Chessplus
- Chessplus cover art, featuring the knawn, a combination of the knight and pawn, as well as both taglines.
- Publishers: Chessplus Team
- Years active: c. 21st century to present
- Genres: Board game Abstract strategy game Mind sport Chess variant
- Players: 2
- Playing time: 5–55 minutes^{[citation needed]}
- Chance: None
- Skills: Strategy, tactics

= Chessplus =

Commercial chess variant

Chessplus is a commercial chess variant developed by the Australian family business Chessplus Team.

== Gameplay ==

Chessplus plays mostly like normal chess, albeit with a new system, known as "merging". When a piece, besides the king, moves onto a square with another piece of its own colour, they will be "merged". Pieces may "split", and leave a merge, by making one of their moves. Merged rooks may castle if the rook side hasn't moved, and en passant can only be performed by merged of two pawns.

== Inspiration ==
The game was inspired by an illegal move made by Aimee Simpson, one of the members of the Chessplus Team, when she was playing chess with her father, Christian. Aimee had moved her rook onto the same square as one of her pawns, confusing him. On Aimee's next move, she promoted her fusion of pieces to a queen while exclaiming that she was going to beat him.

== Reception ==
Chessplus received generally positive reviews.

== Release ==

=== Physical releases ===
The game has been released physically with 3 different packages.

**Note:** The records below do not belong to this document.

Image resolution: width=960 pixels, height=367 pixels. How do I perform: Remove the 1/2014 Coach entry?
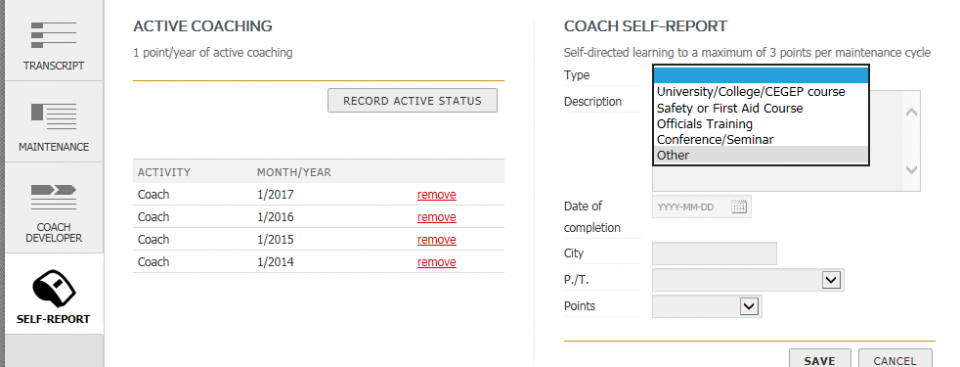437,262
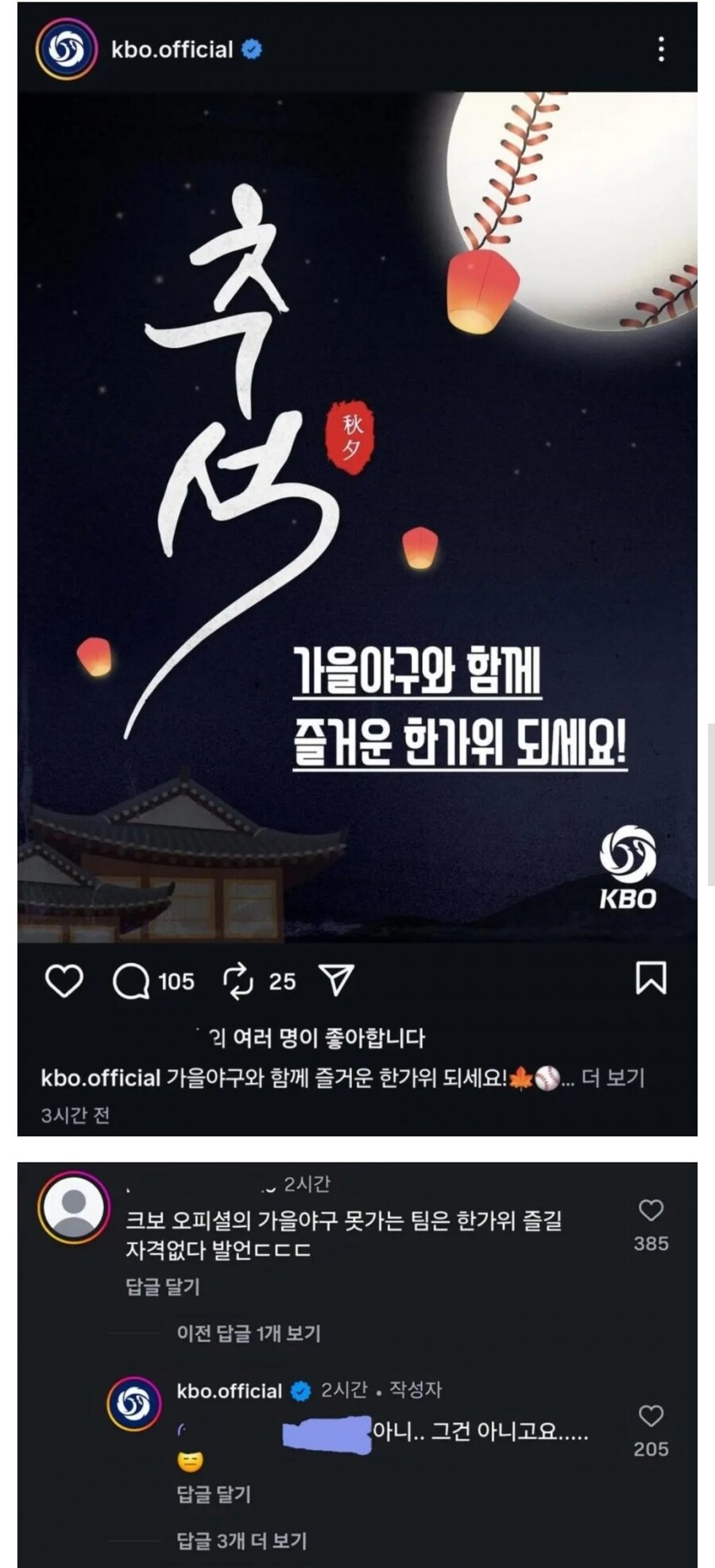Tap the repost arrows icon
The image size is (715, 1568).
[238, 981]
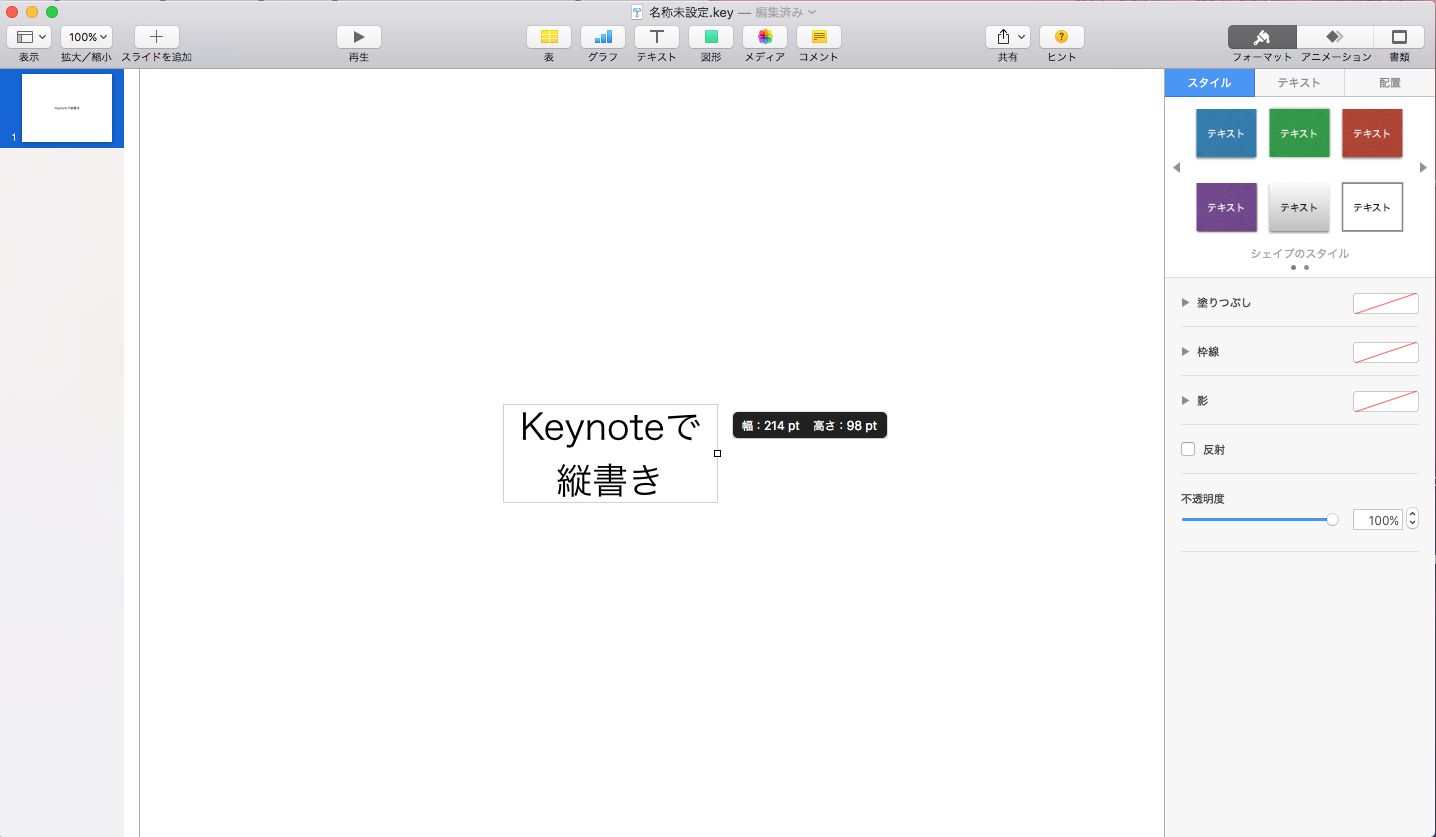Image resolution: width=1436 pixels, height=837 pixels.
Task: Open the グラフ (chart) insert icon
Action: coord(602,36)
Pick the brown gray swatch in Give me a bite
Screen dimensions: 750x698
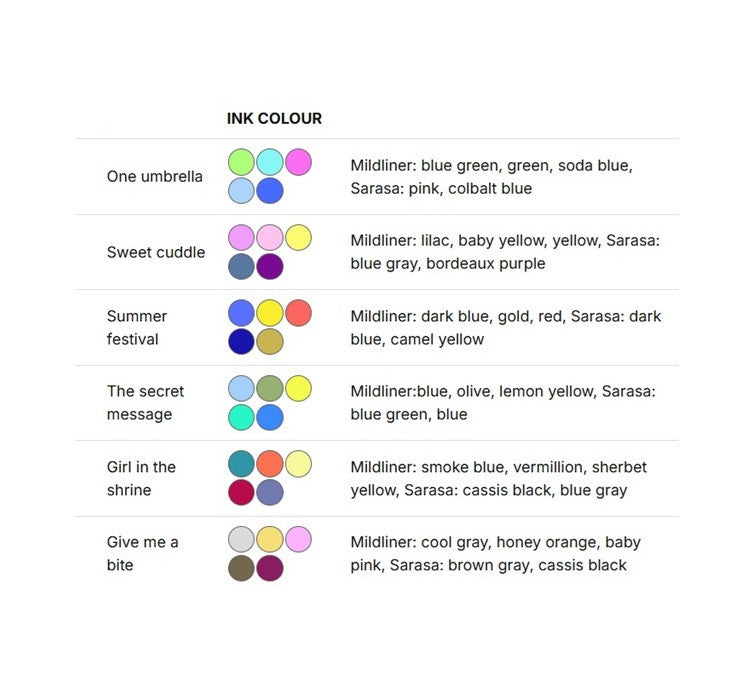241,568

1. A bag, containing all the pieces.
2. A box featuring a pawn and knight merging into a "knawn".
3. A pseudo-box with a wrap-around board and pieces.

The pieces, besides the king, are designed with the game's "merge" system in mind, being half of what their normal version would be.

=== Steam release ===
On 29 August 2025, the game was announced to be receiving a digital release through Steam sometime in 2026.